Arturo Valverde
Los amigos no tienen edad
La soledad es un amigo que no está
Las amistades más entrañables y maravillosas me las ha regalado mi papá. Nonagenarios, octogenarios, septuagenarios, hombres que superaban en demasía la suma de nuestras edades, marcaron de una manera u otra, mi vida. Los recuerdos más entrañables que guardo de este grupo de hombres tiene como escenario la loza deportiva de la Asociación de Exalumnos del Colegio Salesiano, en Breña, a donde íbamos juntos para pelotear un rato. El fútbol nunca ha vuelto a ser tan divertido como en aquellos años, cuando quedaba impresionado por el desfile de empleados públicos, jubilados, albañiles, artistas del espectáculo, futbolistas y policías en retiro que hacían una simbiosis admirable cuando entraban a la cancha.
Todos los sábados por la mañana, los jugadores repetían religiosamente la ceremonia del calentamiento. Daban vueltas alrededor de los arcos mientras otros untaban sus muslos y pantorrillas con cremas. Cuando terminaba el partido, los hombres se retiraban a las duchas para bañarse, costumbre que nunca pude imitar por pudor. Después del baño, seguían las merecidas cervezas. Como era un niño, me embebía con la sabiduría de sus anecdotarios. Fabricamos una amistad invaluable. Ellos se fueron haciendo más viejos mientras yo me hacía más joven; que es otra manera de hacerse viejo, al fin y al cabo. Yo prefiero pensar que crecíamos de modos diferentes.

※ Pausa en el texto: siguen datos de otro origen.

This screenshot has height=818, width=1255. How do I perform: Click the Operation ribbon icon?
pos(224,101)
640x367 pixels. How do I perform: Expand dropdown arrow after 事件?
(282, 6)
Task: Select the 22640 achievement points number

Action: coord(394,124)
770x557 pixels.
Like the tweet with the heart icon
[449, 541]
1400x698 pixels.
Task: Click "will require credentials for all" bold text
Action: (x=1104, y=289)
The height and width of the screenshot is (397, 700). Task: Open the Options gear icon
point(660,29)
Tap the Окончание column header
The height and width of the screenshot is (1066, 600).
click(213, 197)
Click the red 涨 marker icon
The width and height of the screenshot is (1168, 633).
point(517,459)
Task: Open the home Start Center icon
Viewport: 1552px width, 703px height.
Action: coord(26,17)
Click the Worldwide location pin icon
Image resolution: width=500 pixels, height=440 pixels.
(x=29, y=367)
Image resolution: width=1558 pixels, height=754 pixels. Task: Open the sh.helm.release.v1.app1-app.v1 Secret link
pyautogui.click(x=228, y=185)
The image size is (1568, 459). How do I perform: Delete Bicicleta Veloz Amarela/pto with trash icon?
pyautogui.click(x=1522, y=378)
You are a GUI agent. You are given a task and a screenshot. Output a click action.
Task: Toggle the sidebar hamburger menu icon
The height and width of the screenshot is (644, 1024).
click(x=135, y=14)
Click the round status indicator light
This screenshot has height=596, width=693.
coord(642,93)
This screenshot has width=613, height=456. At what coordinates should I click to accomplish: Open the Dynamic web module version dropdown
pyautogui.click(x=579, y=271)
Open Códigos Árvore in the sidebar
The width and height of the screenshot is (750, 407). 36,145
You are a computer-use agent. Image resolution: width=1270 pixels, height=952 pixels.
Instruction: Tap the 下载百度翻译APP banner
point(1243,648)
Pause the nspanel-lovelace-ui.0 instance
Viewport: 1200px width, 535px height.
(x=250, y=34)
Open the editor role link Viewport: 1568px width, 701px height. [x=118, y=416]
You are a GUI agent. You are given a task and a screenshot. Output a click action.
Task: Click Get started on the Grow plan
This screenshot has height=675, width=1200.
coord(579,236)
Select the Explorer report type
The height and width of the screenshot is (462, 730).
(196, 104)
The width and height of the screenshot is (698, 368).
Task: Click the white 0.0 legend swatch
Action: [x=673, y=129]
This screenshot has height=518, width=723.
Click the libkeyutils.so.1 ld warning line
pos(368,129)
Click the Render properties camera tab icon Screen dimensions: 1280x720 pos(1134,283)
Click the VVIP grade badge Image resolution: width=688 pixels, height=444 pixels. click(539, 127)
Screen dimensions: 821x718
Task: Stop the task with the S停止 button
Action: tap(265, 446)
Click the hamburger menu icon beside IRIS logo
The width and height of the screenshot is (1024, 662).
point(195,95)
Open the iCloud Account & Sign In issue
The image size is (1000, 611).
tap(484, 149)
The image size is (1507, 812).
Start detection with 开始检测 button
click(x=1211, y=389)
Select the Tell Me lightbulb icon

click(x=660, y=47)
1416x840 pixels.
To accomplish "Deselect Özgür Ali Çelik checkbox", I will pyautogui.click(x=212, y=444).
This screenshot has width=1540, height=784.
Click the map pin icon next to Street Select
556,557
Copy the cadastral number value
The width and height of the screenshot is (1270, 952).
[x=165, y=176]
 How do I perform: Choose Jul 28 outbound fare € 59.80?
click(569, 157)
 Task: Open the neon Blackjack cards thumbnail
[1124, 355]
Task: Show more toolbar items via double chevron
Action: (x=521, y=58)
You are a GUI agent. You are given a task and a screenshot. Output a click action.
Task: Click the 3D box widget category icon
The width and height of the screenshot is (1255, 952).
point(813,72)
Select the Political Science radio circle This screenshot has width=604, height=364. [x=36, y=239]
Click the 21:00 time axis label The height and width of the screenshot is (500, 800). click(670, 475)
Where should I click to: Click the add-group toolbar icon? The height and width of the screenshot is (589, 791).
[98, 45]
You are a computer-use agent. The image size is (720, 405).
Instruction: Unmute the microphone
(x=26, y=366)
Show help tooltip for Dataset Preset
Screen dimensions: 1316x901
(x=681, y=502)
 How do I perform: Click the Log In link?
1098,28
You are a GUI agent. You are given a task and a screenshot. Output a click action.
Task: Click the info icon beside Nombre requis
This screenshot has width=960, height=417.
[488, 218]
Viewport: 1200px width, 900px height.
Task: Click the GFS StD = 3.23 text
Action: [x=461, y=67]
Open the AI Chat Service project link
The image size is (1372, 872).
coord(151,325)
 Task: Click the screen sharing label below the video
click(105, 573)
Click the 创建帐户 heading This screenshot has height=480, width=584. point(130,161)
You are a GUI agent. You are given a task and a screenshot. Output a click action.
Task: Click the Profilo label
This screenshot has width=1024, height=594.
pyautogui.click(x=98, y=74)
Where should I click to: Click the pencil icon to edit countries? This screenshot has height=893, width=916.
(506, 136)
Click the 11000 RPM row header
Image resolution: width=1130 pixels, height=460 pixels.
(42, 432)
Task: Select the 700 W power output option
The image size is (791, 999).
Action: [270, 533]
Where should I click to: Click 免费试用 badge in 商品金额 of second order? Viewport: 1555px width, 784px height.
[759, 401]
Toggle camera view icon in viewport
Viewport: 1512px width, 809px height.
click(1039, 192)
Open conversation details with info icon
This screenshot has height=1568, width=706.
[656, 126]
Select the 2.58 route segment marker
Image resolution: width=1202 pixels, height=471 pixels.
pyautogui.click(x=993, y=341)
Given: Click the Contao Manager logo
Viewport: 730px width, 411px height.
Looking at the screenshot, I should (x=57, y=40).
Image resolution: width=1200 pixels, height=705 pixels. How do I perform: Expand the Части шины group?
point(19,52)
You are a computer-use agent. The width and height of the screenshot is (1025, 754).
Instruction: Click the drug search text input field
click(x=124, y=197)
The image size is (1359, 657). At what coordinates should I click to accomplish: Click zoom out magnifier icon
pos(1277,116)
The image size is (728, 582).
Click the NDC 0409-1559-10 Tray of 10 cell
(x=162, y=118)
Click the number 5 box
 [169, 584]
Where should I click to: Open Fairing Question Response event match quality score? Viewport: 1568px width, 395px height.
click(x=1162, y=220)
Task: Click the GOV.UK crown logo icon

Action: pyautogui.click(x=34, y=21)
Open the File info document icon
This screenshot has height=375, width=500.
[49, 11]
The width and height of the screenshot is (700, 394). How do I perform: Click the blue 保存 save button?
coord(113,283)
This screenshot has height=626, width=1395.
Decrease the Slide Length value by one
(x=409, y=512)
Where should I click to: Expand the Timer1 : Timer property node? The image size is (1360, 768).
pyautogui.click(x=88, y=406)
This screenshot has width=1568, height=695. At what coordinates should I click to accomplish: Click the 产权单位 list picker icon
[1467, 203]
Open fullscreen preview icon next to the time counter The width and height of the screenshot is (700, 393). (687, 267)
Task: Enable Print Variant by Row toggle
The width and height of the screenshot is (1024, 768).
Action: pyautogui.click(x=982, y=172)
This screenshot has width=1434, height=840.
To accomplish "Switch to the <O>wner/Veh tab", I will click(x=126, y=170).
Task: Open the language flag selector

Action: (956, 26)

Con el tiempo, por las inquebrantables leyes de la vida, algunos murieron de maneras heroicas y poéticas, dignas de inscribirse en la Odisea y la Ilíada. Una mañana, uno de los futbolistas de setenta años, a quien teníamos mucho cariño, acudió a la clínica del seguro de salud del Estado para cumplir con su chequeo médico de rutina. Le dicen que debían ponerle una inyección y terminan matándolo por mala praxis. Así se fue el mejor defensa que he visto en mi vida.
Pero, quizás, la noticia que más me sorprendió aparte del fallecimiento del delantero “El tanque” Díaz, fue la partida de Eddie, un correcaminos nato que salía disparado desde su arco y no paraba hasta llegar a la portería del contrincante. Yo volvía a mi casa después de hacerme un corte de cabello, al estilo “Último mohicano”, cuando me enteré de la terrible noticia. Hasta ahora no lo creo.
Estoy muy agradecido con mi padre por compartir conmigo estas maravillosas amistades. Algunos sobreviven al tiempo. Nos vemos en algún cumpleaños, cerveza y guitarra criolla incluida, cantamos algún bolero de Ledesma, si no están bailando al son de Los Compadres. Pero a pesar de lo mucho que me encanta escuchar estas canciones, no he podido alejarme del rock. Especialmente en estas fechas en que se ensalza el valor de la amistad, he recordado un verso de “Tema de Pototo” de Luis Alberto Spinetta: “La soledad es un amigo que no está, es su palabra que no ves llegar igual”. Tiene razón el flaco: jode cuando un amigo se va.
Ignoro si he logrado retribuirle a mi padre este inmenso e inmerecido favor, presentándole a mis amigos. Porque yo también tengo mi inefable mancha: un bombero atómico, un loco de la guitarra, un doble de Freddie Mercury y hasta un muerto fresco, que ha sobrevivido a una apendicitis. A veces le provocan a mi padre algún inocente enojo por causa de su exceso de ímpetu y sus apariciones nocturnas a la puerta de mi casa, cuando me visitan. Pero al día siguiente nos reímos de lo ocurrido. Algunos ya tenemos hijos. Quién sabe qué le depare el tiempo a esta hermandad, pero creo que la idea es pasarla bien mientras dure el viaje. ¿Tanto así?, me diría uno de mis amigos. Sí, tanto así.